We've all been there. Either as 'the employee' or as 'the friend of the employee'. You're chatting about phones with someone and the subject of a lesser 'work phone' comes up. And out comes either a battered two year old mid-range Samsung or, in this case, perhaps a Windows 10 Mobile budget device, such as the Wileyfox Pro. Currently only about £60 (amazingly), this is actually the perfect 'work' device to hand out to people in a small business when you want them to concentrate on what you need them to do - referencing and updating Excel files in the field, checking work Exchange email, and perhaps running a custom Progressive Web App for a company. The WFP is a terrible consumer smartphone, after all, so there's zero chance that employees will waste any time on social media or games. I'd go so far as to say that it's a productivity power house phone, in some ways, because there's not that much more that you can do with any fluidity.
Which all sounds a bit damning from the point of view of an AAWP reader/phone enthusiast. But is the Wilefox Pro really just a budget work device? Well, yes and no. I've been investigating, spending 24 hours with my SIM in the phone and noting all the things which did and didn't work. The good news? It can do SO much more than you'd expect a £60 smartphone to do. The bad news?

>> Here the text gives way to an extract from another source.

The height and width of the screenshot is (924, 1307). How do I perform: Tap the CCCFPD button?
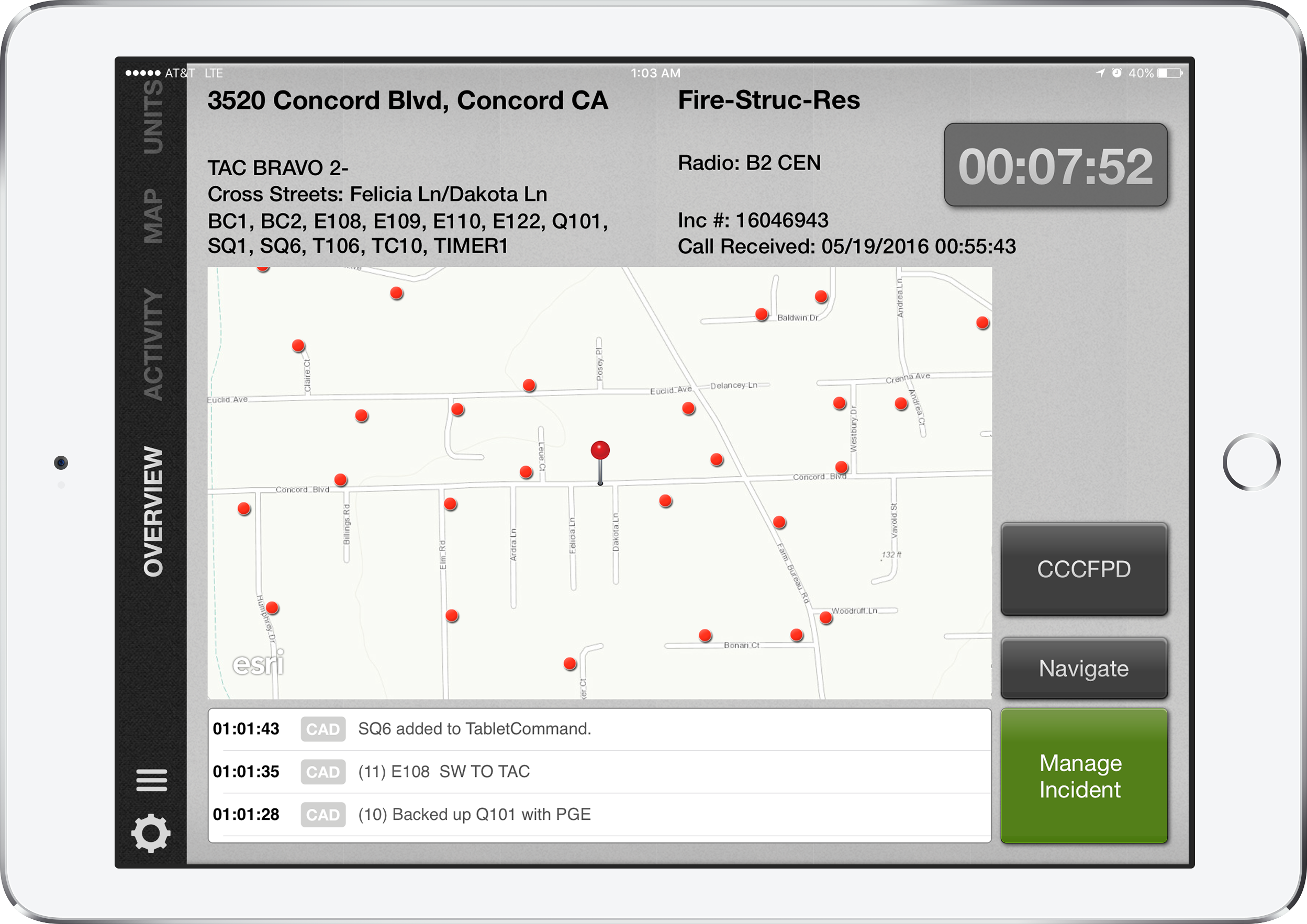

It's a bit of a letdown in performance even compared to 2014/2015-era Lumias.
Still - at the current new price, I can't see why every self-respecting Windows phone enthusiast shouldn't own one, even keeping it as a backup device.
Some notes then:
In short, the Wileyfox Pro is about what you'd expect in terms of a smartphone with relatively slight specifications. The unique selling points here are that a) it exists, new, in 2019, bang up to date in terms of OS security, at least; and b) it's s cheap. Wileyfox seems to have stabilised at the £60 price point but I can't imagine that this is more than its build cost, so at some point the stock will finally run out. For real this time.
I have no anecdotal evidence that the Wileyfox Pro is being used as a 'company phone' in specific organisations in 2019, but it would be nice to think that this is the case. Somewhere.
Even if you've never spotted one in anger, I'd recommend any Windows completists grabbing this 'at cost' and then you'd own part of the final chapter of Windows on phones. Trust me, the Wileyfox Pro is a little charmer and good value - and a super phone to keep signed in with all your 'stuff' for when you need a backup (or 'pub') device.